How will the new system be made more efficient and fair?— Q&A on reforming the Common European Asylum System here https://t.co/FWZI9qhBWy— European Commission (@EU_Commission) May 4, 2016
The EC have proposed several changes — one will be the transforming of the existing European Asylum Support Office (EASO) into a fully-fledged European Union Agency for Asylum to reflect its enhanced role in the new system, as well as reinforcing of the EU's fingerprinting database, Eurodac, in order to better manage the asylum system and to help tackle irregular migration.
EU Commissioner for Migration and Home Affairs, Dimitris Avramopoulos, said: "If the current refugee crisis has shown one thing, it is that the status quo of our Common European Asylum System is not an option.
"The time has come for a reformed and more equitable system, based on common rules and a fairer sharing of responsibility.
"With the proposed reform of the Dublin system, the reinforcement of Eurodac and the transformation of EASO into a true European Agency for Asylum, today we are taking a major step in the right direction and putting in place the European-level structures and tools necessary for a future-proof comprehensive system."
"We will now put all our efforts into working side-by-side with the European Parliament and Member States.

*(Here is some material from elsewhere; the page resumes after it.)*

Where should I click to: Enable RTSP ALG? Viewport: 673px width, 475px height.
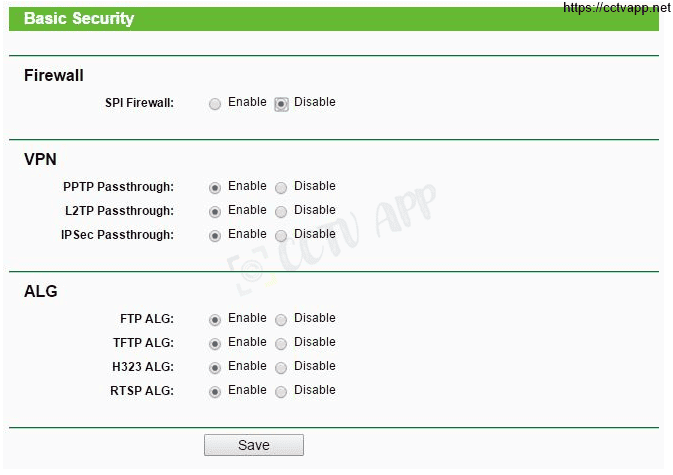click(215, 391)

We must turn these proposals into reality as swiftly as possible."
Other changes will include the decision to be made by June regarding the EC's proposals on visa-free travel for Turkish citizens.
In addition to this, the EC has proposed to prolong certain controls at internal Schengen boarders. The countries included in this are Germany, Austria, Sweden, Denmark and Norway. These controls will last for a maximum of six months and are considered a temporary measure by the commission.
"The Greek authorities have delivered huge efforts and there is real progress on the ground. Moreover, the EU-Turkey agreement has dramatically reduced the arrivals in Greece," Timmermans said.
"However, there is still is considerable migratory pressure at our external border, and large numbers of migrants present in Greece. Therefore, as long as serious deficiencies in border management persist some internal border control measures should be maintained. We have a clear roadmap to return to a normal functioning of the Schengen zone by November and we need to get there in an orderly way. We preserve Schengen by applying Schengen."
However, some saw the closing of boarders as apolitical decision, influenced by the German Chancellor, Angela Merkel.
"What we just did is give us time to come back to normal, it is a temporary measure," Avramopoulos said.
Others saw the comment made by the EC that Europe is not an "a la carte menu," hypercritical, given the United Kingdom and Ireland are exempt from the new proposals.
"Refer to article 60 of the proposal. We are a treaty based organization, position of the UK, Ireland and Denmark is based on treaties and the other states are bound by the treaty. The UK deems Dublin important and wants to cooperate in this."